After clinching the franchise's first National League pennant since their 2001 World Series run, the Diamondbacks celebrated their NLCS Game 7 win with all the vigor of a young team who just took the baseball world by storm.
Arizona rolled into Philadelphia, into Citizens Bank Park no less, down 3-2 in the NLCS and systematically tore apart the World Series aspirations of the Philadelphia Phillies and their fans. The 2023 NL champions ensured their postgame celebration matched the magnitude of the unlikely upset they had pulled off mere hours beforehand.
Diamondbacks plant their flag in Philly
As is custom, the Diamondbacks began their celebration on the field in front of the rapidly emptying seats of The Bank. Center fielder Alek Thomas, who was a catalyst in pulling the Diamondbacks back into the series with his game-tying home run off of Craig Kimbrel in Game 4, planted the team's flag on the Phillies' turf.
Literally.
He planted the Diamondbacks' National League Champions flag right in the middle of Citizens Bank Park. What had once been a fortress for the Phillies in the postseason, with an aura of invincibility, had been joyfully claimed by the young rookie and his plucky teammates.

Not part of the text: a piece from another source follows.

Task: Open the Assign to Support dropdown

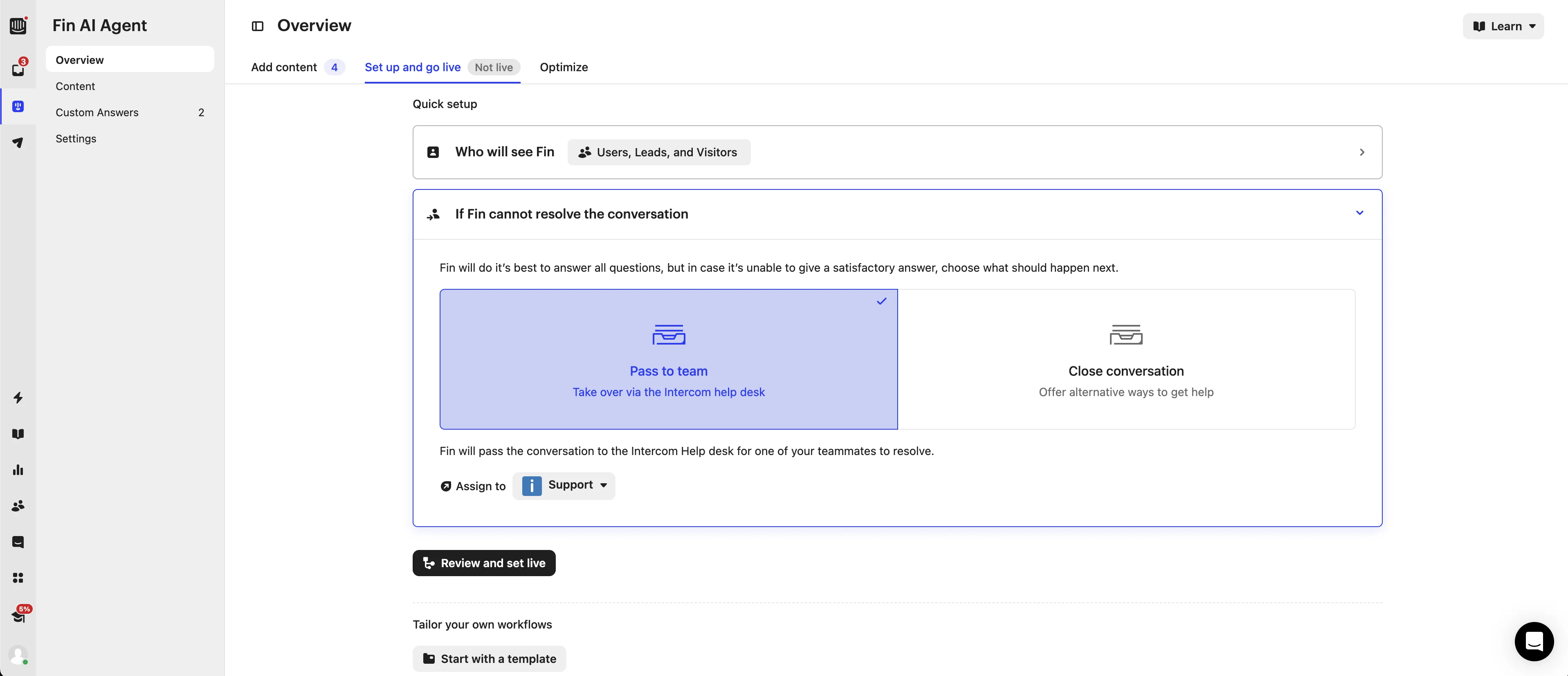Action: pyautogui.click(x=564, y=485)
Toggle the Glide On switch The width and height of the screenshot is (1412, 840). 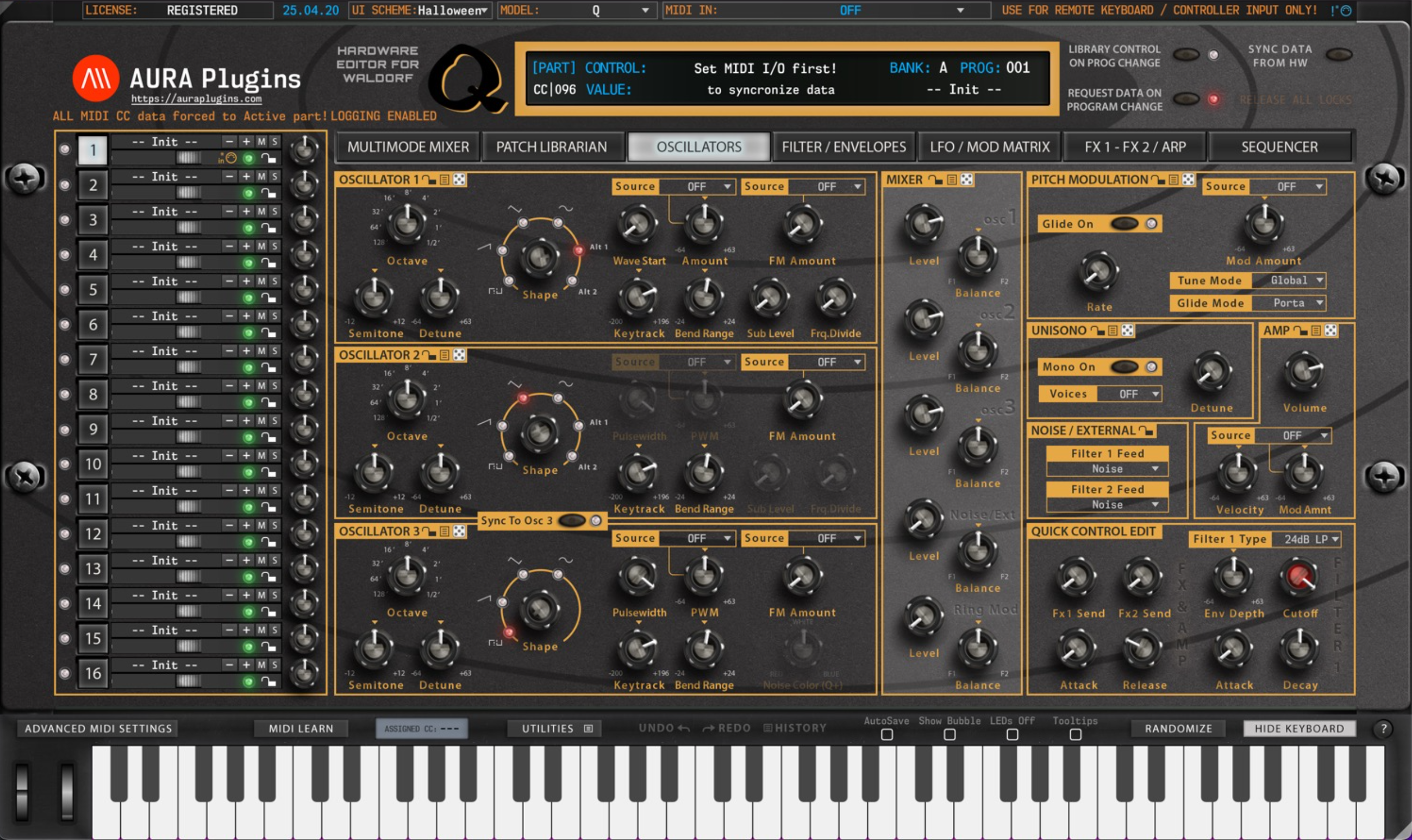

Dreams for Diamondbacks, nightmares for Phillies
As if that wasn't enough, the clubhouse celebration featured a song that didn't just happen to appear on someone's Spotify playlist randomly. Some astute individual made sure the Diamondbacks' celebration included Meek Mill's iconic track "Dreams and Nightmares," per Bob Nightengale of USA Today.
Using a famous song by a son of Philadelphia was definitely a pointed poke at the vanquished Phillies and the city — as if the Diamondbacks needed to rub in the stinging loss anymore.